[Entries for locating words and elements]
— begin —
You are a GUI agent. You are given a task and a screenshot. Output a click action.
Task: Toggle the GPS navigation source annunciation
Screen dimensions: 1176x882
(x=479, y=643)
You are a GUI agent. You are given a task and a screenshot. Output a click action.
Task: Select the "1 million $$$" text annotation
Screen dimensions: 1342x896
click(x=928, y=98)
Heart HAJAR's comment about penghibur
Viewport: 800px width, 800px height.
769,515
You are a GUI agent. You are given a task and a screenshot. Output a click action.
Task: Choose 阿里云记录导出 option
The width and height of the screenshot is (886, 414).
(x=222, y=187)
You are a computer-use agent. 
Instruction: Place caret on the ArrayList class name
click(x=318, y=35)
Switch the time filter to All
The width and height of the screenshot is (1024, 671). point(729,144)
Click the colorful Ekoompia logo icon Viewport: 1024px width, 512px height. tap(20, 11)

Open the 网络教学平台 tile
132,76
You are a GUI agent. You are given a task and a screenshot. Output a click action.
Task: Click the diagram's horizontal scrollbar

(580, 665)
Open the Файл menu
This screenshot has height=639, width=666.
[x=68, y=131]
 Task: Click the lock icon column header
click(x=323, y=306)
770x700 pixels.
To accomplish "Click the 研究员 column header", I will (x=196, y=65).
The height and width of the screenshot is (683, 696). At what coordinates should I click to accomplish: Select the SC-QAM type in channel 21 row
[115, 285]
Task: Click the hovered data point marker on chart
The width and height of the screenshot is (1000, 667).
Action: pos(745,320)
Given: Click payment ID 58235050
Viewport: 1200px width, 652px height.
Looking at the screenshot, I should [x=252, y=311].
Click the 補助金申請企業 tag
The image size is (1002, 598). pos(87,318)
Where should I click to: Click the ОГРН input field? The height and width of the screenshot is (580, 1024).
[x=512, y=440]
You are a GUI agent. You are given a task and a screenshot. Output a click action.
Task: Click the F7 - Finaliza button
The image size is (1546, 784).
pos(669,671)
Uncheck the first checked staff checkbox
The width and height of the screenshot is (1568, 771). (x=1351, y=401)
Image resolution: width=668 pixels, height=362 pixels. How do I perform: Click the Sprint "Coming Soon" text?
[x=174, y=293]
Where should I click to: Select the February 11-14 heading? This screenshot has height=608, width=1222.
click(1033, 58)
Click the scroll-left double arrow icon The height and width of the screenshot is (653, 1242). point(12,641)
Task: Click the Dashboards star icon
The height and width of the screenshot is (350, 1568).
— end —
### TO DO:
Rewrite the lines above, replacing "GUI agent" with "screen agent" everywhere it occurs and leaving everything else unchanged.

### EXERCISE SOLUTION:
You are a screen agent. You are given a task and a screenshot. Output a click action.
Task: Toggle the GPS navigation source annunciation
Screen dimensions: 1176x882
(x=479, y=643)
You are a screen agent. You are given a task and a screenshot. Output a click action.
Task: Select the "1 million $$$" text annotation
Screen dimensions: 1342x896
click(x=928, y=98)
Heart HAJAR's comment about penghibur
Viewport: 800px width, 800px height.
769,515
You are a screen agent. You are given a task and a screenshot. Output a click action.
Task: Choose 阿里云记录导出 option
The width and height of the screenshot is (886, 414).
(x=222, y=187)
You are a computer-use agent. 
Instruction: Place caret on the ArrayList class name
click(x=318, y=35)
Switch the time filter to All
The width and height of the screenshot is (1024, 671). point(729,144)
Click the colorful Ekoompia logo icon Viewport: 1024px width, 512px height. tap(20, 11)

Open the 网络教学平台 tile
132,76
You are a screen agent. You are given a task and a screenshot. Output a click action.
Task: Click the diagram's horizontal scrollbar

(580, 665)
Open the Файл menu
This screenshot has height=639, width=666.
[x=68, y=131]
 Task: Click the lock icon column header
click(x=323, y=306)
770x700 pixels.
To accomplish "Click the 研究员 column header", I will (x=196, y=65).
The height and width of the screenshot is (683, 696). At what coordinates should I click to accomplish: Select the SC-QAM type in channel 21 row
[115, 285]
Task: Click the hovered data point marker on chart
The width and height of the screenshot is (1000, 667).
Action: pos(745,320)
Given: Click payment ID 58235050
Viewport: 1200px width, 652px height.
Looking at the screenshot, I should [x=252, y=311].
Click the 補助金申請企業 tag
The image size is (1002, 598). pos(87,318)
Where should I click to: Click the ОГРН input field? The height and width of the screenshot is (580, 1024).
[x=512, y=440]
You are a screen agent. You are given a task and a screenshot. Output a click action.
Task: Click the F7 - Finaliza button
The image size is (1546, 784).
pos(669,671)
Uncheck the first checked staff checkbox
The width and height of the screenshot is (1568, 771). (x=1351, y=401)
Image resolution: width=668 pixels, height=362 pixels. How do I perform: Click the Sprint "Coming Soon" text?
[x=174, y=293]
Where should I click to: Select the February 11-14 heading? This screenshot has height=608, width=1222.
click(1033, 58)
Click the scroll-left double arrow icon The height and width of the screenshot is (653, 1242). point(12,641)
Task: Click the Dashboards star icon
The height and width of the screenshot is (350, 1568).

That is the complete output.